Exercise prompt: Compute how many lines in the listing below hold the string "agent", then state only the result.

--- Records to use Enclosed Below ---

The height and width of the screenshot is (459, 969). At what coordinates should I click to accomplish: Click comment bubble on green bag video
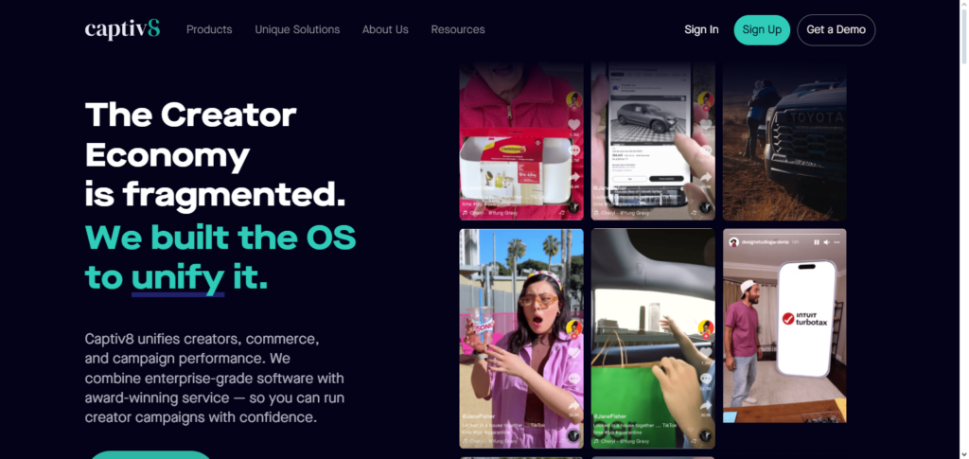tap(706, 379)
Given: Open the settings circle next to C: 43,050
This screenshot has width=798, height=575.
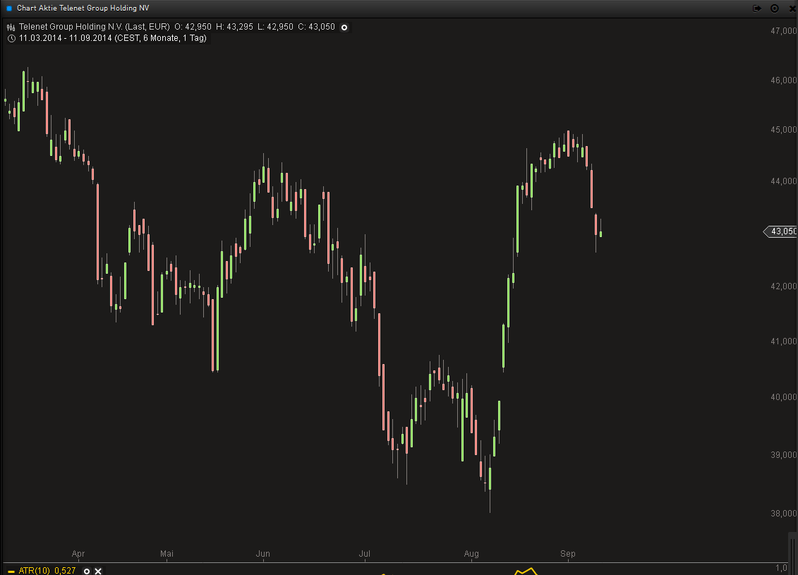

--- End of Enclosed Records to use ---
--- Records to use Enclosed Below ---

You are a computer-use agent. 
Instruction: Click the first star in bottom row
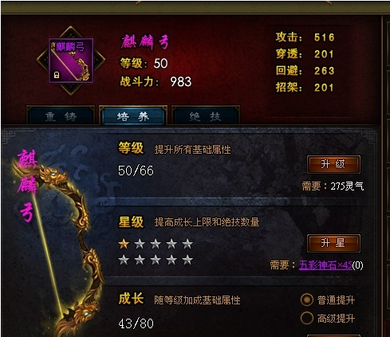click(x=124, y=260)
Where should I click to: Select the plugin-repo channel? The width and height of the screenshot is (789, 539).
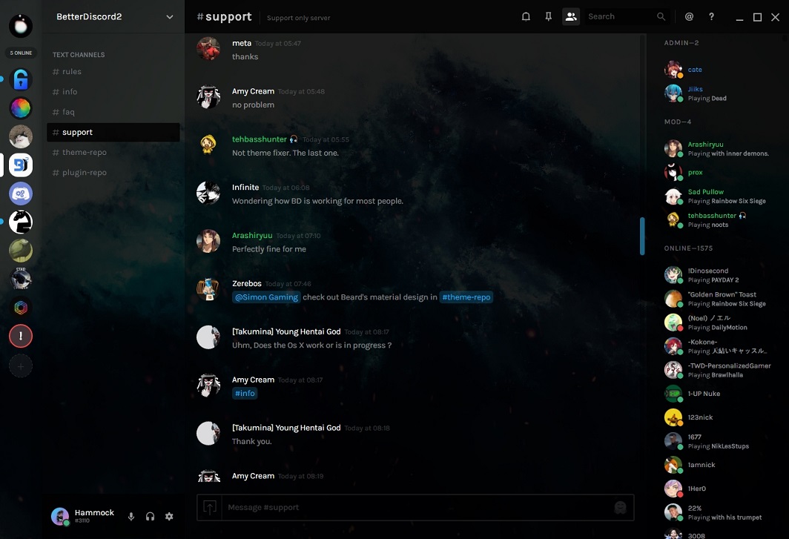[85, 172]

--- End of Enclosed Records to use ---
--- Records to use Enclosed Below ---

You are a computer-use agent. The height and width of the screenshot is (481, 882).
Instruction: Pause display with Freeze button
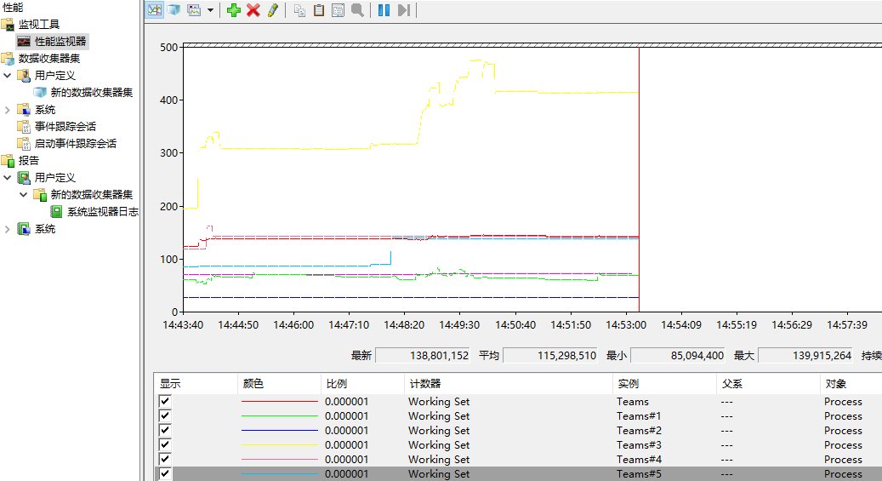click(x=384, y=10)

--- End of Enclosed Records to use ---

Task solution: 2